As food allergies among kids rise, Dell Children’s expands


Dell Children’s Medical Center of Central Texas is expanding its food allergy center. 

Doctors say food allergies among kids are on the rise. According to the Centers for Disease Control and Prevention, the number of children diagnosed with food allergies has increased by 18 percent in the last decade.

Dell Children’s also launched the first clinical trials for food allergies in the area. Mason Hilliard, 7, was part of the study. He has a peanut allergy. 

“His first reaction to peanuts, he just had traces of peanut butter, and he got full body hives so I knew immediately he was allergic,” Audrey Hilliard said. “And then again at 2 years old he had another reaction.”

She explained that the study gradually exposed Mason to peanut protein. She also says she couldn’t believe that his reaction was less severe than before. “For him to actually be able to tolerate something that his body previously rejected was really exciting.”

Dr. Pooja Varsheny is the director of the food and allergy center and has worked closely with the family.

“They just wanna know if they have a bite of the wrong cupcake or the wrong cookie at a birthday party that they’re not going to have a severe reaction and so that’s what we’re trying to study … is to determine if these forms of gradually exposing the body to a food allergen can protect kids in these kind of circumstances.” 

Dr. Varshney said food allergies can impact two kids in each school classroom. It significantly impacts quality of life, similar to other chronic diseases like asthma and diabetes. She says the foods that can cause the most allergic reactions include:

  • Milk
  • Eggs
  • Peanuts
  • Tree Nuts
  • Soy
  • Fish
  • Shellfish
  • Wheat

“Sometimes reactions can be mild.  Other times they can be more severe,” Dr. Varsheny said. “Reactions don’t always become more severe with each time the child is exposed.”

Problem description:
Reproduce word for word everything in the food allergy article from "Dell Children’s also" down to "a peanut allergy.".

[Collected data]

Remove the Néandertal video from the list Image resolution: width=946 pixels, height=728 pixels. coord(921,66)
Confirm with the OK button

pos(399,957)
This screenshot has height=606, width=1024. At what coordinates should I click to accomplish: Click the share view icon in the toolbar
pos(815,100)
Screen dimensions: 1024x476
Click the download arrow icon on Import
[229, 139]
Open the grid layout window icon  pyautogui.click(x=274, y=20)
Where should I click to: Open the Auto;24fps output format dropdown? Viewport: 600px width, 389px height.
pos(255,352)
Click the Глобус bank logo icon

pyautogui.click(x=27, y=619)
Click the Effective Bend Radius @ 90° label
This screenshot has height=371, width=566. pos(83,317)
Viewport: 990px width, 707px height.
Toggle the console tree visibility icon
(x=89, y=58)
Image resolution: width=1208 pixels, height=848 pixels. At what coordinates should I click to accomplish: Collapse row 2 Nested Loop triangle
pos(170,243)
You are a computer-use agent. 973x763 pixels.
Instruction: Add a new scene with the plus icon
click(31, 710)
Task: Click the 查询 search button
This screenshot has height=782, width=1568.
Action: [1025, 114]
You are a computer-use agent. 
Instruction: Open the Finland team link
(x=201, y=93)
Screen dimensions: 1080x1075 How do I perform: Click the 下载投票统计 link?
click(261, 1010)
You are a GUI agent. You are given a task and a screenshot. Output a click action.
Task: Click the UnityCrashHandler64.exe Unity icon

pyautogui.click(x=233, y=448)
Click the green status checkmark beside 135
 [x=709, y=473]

Answer box:
Dell Children’s also launched the first clinical trials for food allergies in the area. Mason Hilliard, 7, was part of the study. He has a peanut allergy.